7:00 橋の上で警戒中の分隊にイラク人テロリストが83mm迫撃砲で攻撃を仕掛けてくる。指揮官のデルベッキオ三等軍曹はテロリストへの攻撃に転じるが、その過程で新兵のダウディ上等兵が崖下に転落し孤立する。テロリストは殲滅するも、その援護に当たったデルベッキオ軍曹は腹部に重傷を負ってしまう。緊急の縫合手術が必要であり、指揮を代わったストーカー三等軍曹は近くの民間病院に向かうこととする。しかし、テロリストがいつ現れるかわからない。
7:40 民間病院に到着。ダウディ上等兵、カーバー特技兵が見張りにつき病院内へ。そこには治療を受けるテロリストがいた。院内での銃撃戦の末、デルベッキオ軍曹は腹部の縫合手術を受ける。その間にも病院付近にテロリストが終結し、絶え間ない銃撃とRPG攻撃を仕掛けてくる。危険を感じた分隊は病院を脱出することにする。
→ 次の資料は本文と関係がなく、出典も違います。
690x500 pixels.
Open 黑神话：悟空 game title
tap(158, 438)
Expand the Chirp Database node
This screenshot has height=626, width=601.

8:15 移動するトラックの後方からテロリストのRPG攻撃を受ける。ピーナ上等兵は「ルイジアナ2ステップ」と呼ばれる待ち伏せ攻撃で敵を殲滅する。大声でイラク兵の死体を罵るダウディをストーカー軍曹が敬意を払えと諫める。初めて死体を間近で見たジョンソン上等兵は顔が青ざめるのだった。
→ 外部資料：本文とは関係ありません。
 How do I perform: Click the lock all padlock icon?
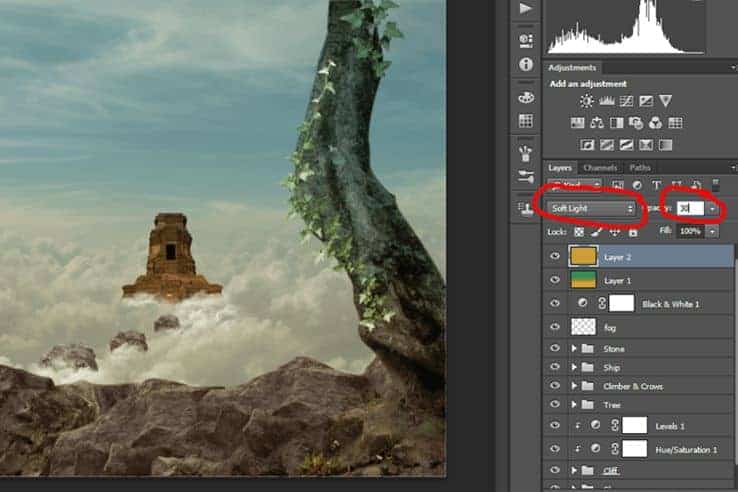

8:50 通りでIDE(仕掛け爆弾)を発見。処理の際に飛び出したイラク人少年をかばったカーバー特技兵が負傷。治療に当たった衛生兵コーエン特技兵(ドク)は軽傷だと笑い、何故イラク人をかばったのかと聞く。カーバーは自分にも似た歳の妹がいるからだと答える。
9:20 自動車爆弾を発見し、退避中にRPGの攻撃を受ける。この攻撃でハマーが損壊し、ストーカー軍曹が負傷する。トラックごと近くの倉庫に退避するも、周囲をテロリアスに囲まれてしまう。ドクは懸命な治療を続けるも、ストーカー軍曹は死亡してしまう。ストーカー軍曹は死に際に「仲間を助け合え」と言い残す。指揮は黒人のジャクソン特技兵に移る。無線で大隊本部に救援を求めるが、大隊も襲撃を受けており断られる。絶体絶命の危機にイラク警察部隊が救援にやってくる。分隊はイラク警察部隊とともに倉庫を脱出する。
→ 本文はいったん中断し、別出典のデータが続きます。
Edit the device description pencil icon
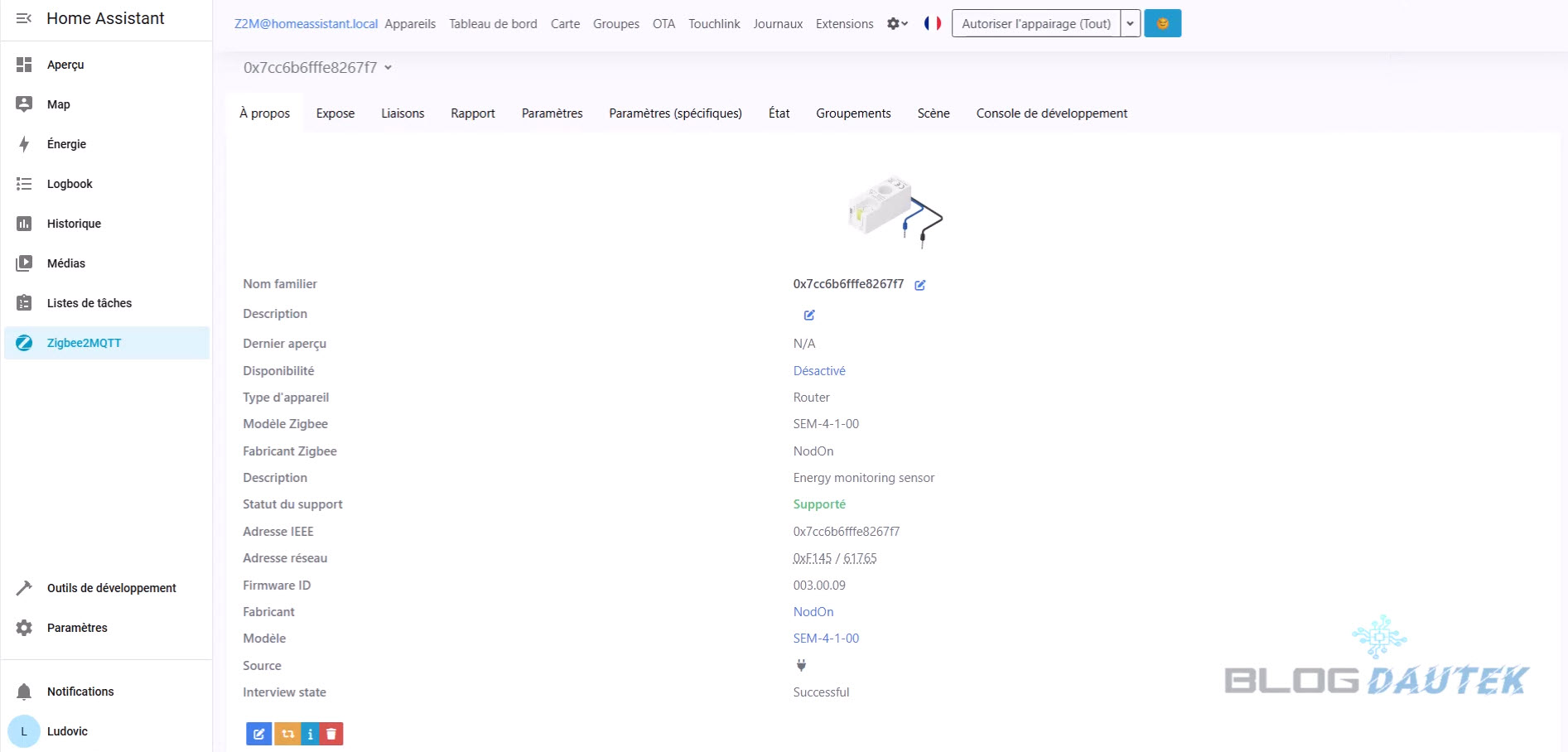This screenshot has height=752, width=1568. [x=809, y=315]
10:30 分隊はイラク警察署に身を寄せる。救援してくれたのはアーメド警部補の部隊で、本職の警官はほとんど死亡しているが、その親兄弟がともに戦っているという。警察署前で腹に爆弾を巻いた男が自爆する。間一髪の所をアーメド警部補に助けられるが、側では多くの民間イラク人が巻き添えで死亡する。
 警察署にもテロリストのRPG攻撃が迫ってくる。この攻撃でデルベッキオ軍曹の縫合が破れてしまう。ドクは初めての外科手術に挑む。ジャクソン特技兵は一人のイラク警察官がスパイであることに気づく。携帯電話でこちらの情報を流していたのだ。アーメド警部補が射殺するが、テロリストの攻撃でアーメド警部補が気を失い、テロリストに連れ去れそうになる。そこをジャクソン特技兵が助け出す。さらに、テロリストは大型トラック爆弾を差し向ける。警察署直前でこれを撃退する。
 無線連絡で救援ヘリがやってくることとなる。
13:00 イラク警察と別れた分隊はヘリ到着地点で待つ。しかし、ヘリは来なかった。途中でRPGに撃墜されたのだ。分隊に生存者救出の命令が下る。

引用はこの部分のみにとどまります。